What to do> Print the records below without any changes, starting at the line that contains "Click Buriram United F.C. team name" and ending at the last line of the records, with both of those lines included.

Records for the task>
start

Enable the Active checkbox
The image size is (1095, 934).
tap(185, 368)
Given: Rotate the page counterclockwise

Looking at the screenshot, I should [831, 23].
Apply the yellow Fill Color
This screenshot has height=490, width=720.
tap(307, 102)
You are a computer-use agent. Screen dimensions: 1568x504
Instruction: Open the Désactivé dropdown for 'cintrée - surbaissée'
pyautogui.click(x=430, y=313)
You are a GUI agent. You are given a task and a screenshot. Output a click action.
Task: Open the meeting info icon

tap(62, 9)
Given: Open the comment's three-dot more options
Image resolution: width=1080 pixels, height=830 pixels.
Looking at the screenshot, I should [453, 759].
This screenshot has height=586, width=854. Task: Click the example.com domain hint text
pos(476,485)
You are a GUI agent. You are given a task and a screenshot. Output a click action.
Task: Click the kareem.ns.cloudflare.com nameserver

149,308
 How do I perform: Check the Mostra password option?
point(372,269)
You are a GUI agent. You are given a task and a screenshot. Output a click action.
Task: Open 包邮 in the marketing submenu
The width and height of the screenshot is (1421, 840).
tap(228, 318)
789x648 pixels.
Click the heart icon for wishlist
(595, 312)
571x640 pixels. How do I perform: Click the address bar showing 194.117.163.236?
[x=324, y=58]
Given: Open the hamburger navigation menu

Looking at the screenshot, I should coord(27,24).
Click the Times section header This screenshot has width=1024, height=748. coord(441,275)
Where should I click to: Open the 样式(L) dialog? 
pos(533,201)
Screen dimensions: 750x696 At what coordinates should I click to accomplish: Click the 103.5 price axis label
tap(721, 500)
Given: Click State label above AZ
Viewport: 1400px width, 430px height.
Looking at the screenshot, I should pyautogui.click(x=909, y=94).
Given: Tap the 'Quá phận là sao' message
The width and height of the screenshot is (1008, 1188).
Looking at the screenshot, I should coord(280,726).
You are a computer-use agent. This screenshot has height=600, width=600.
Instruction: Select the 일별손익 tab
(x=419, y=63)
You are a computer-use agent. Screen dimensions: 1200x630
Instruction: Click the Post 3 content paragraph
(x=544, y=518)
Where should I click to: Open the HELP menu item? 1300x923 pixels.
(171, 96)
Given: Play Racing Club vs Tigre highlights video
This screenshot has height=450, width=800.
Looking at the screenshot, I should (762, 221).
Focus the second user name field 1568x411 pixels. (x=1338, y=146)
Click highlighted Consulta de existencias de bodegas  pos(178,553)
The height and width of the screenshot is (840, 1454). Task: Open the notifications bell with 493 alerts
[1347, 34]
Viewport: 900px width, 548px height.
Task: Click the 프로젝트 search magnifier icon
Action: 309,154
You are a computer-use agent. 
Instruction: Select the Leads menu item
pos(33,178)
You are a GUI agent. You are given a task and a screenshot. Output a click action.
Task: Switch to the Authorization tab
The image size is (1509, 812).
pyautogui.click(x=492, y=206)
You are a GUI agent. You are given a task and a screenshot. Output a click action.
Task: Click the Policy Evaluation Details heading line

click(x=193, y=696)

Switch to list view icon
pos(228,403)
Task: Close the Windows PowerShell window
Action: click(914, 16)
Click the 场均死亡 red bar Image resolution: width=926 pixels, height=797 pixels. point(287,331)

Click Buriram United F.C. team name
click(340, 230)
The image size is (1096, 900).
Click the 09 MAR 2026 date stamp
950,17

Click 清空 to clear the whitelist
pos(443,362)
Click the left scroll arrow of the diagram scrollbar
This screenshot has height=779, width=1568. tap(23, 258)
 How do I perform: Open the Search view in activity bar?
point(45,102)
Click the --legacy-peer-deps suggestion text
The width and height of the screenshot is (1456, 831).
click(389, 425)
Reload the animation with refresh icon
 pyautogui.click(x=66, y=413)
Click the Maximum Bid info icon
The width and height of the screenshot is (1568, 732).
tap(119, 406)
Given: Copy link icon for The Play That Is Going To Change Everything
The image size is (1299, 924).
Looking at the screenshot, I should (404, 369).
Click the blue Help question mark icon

end

Expected output>
Click Buriram United F.C. team name
click(340, 230)
The image size is (1096, 900).
Click the 09 MAR 2026 date stamp
950,17

Click 清空 to clear the whitelist
pos(443,362)
Click the left scroll arrow of the diagram scrollbar
This screenshot has height=779, width=1568. tap(23, 258)
 How do I perform: Open the Search view in activity bar?
point(45,102)
Click the --legacy-peer-deps suggestion text
The width and height of the screenshot is (1456, 831).
click(389, 425)
Reload the animation with refresh icon
 pyautogui.click(x=66, y=413)
Click the Maximum Bid info icon
The width and height of the screenshot is (1568, 732).
tap(119, 406)
Given: Copy link icon for The Play That Is Going To Change Everything
The image size is (1299, 924).
Looking at the screenshot, I should (404, 369).
Click the blue Help question mark icon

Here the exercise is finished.